EXERCISE AIM
In the listing below, start your output at the line with "FAQ (1381, 45)" and end it after the line with "Charms (1185, 294)", copying every line exactly.

--- INPUT DATA ---

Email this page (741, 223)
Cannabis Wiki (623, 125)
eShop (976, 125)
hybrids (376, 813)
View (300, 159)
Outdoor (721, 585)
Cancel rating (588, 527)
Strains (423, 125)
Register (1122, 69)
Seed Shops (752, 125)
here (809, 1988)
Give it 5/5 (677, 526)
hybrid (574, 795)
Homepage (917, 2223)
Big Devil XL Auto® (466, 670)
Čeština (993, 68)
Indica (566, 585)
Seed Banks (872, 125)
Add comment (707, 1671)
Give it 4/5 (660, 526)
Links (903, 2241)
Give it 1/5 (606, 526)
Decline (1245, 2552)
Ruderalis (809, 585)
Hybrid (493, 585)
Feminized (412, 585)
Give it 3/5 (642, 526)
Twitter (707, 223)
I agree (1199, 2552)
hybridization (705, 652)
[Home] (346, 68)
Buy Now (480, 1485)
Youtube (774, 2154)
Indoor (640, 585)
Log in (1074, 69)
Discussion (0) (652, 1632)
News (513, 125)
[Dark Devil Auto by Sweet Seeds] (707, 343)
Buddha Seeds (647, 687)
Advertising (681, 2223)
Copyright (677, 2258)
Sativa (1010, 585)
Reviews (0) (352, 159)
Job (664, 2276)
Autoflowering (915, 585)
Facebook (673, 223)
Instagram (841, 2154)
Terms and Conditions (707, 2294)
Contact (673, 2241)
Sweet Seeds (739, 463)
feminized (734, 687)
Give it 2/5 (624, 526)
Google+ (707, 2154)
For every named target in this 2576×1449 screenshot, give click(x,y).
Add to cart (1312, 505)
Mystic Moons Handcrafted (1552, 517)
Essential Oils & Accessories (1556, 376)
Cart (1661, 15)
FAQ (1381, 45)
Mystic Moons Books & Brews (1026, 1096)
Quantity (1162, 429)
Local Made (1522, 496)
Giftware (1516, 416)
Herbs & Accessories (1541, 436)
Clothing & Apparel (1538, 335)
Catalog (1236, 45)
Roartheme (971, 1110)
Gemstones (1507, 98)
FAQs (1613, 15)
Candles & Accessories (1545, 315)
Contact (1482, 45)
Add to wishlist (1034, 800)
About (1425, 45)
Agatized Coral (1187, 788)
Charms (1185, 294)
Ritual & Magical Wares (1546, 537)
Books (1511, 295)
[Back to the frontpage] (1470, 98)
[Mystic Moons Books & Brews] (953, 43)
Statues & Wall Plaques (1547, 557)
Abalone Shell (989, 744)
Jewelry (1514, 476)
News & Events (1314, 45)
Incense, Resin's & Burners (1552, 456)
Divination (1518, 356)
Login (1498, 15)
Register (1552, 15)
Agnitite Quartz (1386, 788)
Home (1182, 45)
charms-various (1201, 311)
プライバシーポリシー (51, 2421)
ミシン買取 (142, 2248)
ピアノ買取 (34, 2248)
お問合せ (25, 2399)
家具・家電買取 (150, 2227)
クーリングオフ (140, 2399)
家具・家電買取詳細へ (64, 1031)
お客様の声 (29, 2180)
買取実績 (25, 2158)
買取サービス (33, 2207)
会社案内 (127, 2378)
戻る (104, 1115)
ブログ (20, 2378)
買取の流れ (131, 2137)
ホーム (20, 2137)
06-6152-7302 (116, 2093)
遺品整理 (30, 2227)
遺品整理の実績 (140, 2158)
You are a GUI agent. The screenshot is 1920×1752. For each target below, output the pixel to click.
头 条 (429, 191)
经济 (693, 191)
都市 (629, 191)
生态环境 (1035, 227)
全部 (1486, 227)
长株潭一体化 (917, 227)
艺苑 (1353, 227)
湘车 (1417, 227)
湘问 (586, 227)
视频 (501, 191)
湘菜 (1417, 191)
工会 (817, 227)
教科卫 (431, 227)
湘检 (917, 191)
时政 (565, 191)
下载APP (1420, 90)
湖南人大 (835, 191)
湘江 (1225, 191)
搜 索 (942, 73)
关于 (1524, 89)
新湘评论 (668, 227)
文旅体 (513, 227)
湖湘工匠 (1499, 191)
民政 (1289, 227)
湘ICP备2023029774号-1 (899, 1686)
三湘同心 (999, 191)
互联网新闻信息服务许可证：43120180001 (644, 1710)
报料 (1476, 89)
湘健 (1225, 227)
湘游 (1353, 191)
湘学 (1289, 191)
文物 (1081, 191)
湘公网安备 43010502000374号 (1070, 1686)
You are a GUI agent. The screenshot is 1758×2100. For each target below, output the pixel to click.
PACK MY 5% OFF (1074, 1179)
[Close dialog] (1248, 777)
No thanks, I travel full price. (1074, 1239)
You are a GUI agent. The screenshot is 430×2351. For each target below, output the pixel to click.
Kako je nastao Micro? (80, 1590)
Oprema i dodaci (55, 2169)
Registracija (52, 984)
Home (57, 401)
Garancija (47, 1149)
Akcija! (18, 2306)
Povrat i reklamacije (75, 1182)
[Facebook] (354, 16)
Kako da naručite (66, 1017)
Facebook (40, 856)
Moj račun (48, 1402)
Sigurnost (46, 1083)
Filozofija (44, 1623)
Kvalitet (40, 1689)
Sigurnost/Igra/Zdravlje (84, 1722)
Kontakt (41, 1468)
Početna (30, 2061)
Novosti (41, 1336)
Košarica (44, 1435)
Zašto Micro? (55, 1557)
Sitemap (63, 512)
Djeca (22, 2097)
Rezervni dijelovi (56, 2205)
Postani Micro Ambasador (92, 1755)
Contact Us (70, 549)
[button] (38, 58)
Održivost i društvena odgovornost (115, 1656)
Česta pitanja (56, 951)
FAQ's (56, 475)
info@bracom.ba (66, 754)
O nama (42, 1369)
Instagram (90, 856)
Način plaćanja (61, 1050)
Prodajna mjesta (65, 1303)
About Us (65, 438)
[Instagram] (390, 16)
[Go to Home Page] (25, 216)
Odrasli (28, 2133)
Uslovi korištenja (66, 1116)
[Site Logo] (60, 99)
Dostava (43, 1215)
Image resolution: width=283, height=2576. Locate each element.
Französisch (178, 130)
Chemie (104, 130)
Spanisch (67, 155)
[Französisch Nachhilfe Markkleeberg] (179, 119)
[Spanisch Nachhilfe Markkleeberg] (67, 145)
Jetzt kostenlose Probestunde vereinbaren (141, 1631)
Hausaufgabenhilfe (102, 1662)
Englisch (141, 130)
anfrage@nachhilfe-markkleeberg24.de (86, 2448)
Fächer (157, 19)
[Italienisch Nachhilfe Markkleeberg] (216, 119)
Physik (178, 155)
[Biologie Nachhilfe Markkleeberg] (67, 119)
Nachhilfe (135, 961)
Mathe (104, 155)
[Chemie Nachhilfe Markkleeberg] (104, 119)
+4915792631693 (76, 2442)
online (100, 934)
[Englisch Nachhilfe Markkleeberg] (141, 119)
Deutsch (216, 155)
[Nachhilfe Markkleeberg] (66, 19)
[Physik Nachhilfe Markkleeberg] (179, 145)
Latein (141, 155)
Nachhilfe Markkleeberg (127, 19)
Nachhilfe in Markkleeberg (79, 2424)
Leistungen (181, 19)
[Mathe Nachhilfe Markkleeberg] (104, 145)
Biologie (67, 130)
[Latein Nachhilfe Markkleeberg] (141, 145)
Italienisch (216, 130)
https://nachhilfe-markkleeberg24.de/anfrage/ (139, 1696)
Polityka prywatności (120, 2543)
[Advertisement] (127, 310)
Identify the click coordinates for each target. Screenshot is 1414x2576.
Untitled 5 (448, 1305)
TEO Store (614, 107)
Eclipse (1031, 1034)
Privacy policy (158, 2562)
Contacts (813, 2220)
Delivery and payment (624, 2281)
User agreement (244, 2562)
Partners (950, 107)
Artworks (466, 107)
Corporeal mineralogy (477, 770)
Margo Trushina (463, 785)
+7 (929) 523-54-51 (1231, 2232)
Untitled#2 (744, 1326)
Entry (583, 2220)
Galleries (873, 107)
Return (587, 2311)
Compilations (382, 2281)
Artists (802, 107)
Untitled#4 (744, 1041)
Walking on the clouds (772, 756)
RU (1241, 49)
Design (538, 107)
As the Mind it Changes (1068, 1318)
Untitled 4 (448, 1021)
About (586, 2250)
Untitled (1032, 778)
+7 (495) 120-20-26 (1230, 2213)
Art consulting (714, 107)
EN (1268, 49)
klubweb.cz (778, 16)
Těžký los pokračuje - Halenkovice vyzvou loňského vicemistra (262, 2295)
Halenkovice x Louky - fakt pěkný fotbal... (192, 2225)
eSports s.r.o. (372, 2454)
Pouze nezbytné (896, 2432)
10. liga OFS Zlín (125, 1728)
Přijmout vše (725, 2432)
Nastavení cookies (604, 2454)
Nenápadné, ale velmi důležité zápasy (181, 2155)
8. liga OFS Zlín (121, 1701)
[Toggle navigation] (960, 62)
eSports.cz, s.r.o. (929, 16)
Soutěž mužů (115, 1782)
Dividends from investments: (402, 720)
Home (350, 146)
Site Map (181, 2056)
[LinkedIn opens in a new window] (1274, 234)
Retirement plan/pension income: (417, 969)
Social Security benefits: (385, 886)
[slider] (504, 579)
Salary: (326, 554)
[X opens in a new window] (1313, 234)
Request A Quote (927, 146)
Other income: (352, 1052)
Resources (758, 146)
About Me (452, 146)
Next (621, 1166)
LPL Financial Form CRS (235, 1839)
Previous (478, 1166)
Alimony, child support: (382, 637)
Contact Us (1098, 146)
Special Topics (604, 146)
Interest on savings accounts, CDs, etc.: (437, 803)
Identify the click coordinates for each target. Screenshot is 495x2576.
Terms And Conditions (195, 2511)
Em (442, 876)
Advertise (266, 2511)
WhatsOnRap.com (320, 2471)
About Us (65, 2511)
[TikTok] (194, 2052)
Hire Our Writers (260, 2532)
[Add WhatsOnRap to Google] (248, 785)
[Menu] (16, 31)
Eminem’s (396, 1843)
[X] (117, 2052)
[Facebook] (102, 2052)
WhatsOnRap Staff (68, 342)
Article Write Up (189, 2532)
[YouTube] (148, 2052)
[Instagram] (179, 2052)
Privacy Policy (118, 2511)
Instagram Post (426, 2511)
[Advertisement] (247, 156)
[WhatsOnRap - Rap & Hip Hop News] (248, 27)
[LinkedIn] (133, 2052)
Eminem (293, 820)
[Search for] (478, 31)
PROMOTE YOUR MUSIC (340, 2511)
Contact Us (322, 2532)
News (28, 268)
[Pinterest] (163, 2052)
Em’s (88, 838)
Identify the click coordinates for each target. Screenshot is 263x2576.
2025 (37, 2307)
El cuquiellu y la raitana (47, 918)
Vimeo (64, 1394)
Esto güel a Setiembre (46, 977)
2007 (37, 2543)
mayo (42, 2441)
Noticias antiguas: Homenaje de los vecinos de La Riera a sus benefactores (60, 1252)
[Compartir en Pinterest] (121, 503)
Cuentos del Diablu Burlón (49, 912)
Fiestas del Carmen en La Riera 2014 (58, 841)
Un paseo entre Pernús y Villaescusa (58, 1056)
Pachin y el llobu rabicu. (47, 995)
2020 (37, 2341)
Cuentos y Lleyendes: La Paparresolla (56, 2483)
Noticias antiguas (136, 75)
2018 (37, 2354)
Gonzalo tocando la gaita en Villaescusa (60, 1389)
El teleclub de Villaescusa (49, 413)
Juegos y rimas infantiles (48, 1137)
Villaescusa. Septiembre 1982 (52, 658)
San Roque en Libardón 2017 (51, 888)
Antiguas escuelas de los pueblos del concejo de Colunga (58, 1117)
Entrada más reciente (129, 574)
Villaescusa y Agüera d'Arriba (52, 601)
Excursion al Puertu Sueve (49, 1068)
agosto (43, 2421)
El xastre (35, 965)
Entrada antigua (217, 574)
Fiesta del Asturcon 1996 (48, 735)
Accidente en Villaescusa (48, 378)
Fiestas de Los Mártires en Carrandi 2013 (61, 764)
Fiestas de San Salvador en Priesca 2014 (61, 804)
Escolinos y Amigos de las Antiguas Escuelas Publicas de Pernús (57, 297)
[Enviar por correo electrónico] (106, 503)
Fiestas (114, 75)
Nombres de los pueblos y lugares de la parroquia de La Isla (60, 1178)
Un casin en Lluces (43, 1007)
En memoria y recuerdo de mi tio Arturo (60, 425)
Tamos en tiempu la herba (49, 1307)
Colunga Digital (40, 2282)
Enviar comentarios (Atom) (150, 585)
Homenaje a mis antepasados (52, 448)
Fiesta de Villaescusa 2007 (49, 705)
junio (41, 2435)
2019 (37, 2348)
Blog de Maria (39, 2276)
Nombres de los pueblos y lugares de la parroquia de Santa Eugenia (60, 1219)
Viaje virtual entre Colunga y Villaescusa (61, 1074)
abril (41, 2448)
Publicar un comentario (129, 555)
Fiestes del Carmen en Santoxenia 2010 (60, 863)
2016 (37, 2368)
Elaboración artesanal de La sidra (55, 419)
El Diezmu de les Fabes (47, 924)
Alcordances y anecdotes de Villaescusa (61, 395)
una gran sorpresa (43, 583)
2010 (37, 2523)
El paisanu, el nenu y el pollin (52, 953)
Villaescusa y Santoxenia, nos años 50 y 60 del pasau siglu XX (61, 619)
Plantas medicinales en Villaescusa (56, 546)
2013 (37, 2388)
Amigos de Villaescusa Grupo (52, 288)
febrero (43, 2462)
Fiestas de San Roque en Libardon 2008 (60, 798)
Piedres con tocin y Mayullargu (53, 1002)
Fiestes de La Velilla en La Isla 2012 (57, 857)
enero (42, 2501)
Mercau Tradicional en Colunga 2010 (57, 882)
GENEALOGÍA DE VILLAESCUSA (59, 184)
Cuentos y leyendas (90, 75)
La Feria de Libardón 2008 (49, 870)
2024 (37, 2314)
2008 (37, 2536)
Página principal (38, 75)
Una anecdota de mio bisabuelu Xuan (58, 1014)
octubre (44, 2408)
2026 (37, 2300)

---

TASK RESPONSE
FAQ (1381, 45)
Mystic Moons Books & Brews (1026, 1096)
Quantity (1162, 429)
Local Made (1522, 496)
Giftware (1516, 416)
Herbs & Accessories (1541, 436)
Clothing & Apparel (1538, 335)
Catalog (1236, 45)
Roartheme (971, 1110)
Gemstones (1507, 98)
FAQs (1613, 15)
Candles & Accessories (1545, 315)
Contact (1482, 45)
Add to wishlist (1034, 800)
About (1425, 45)
Agatized Coral (1187, 788)
Charms (1185, 294)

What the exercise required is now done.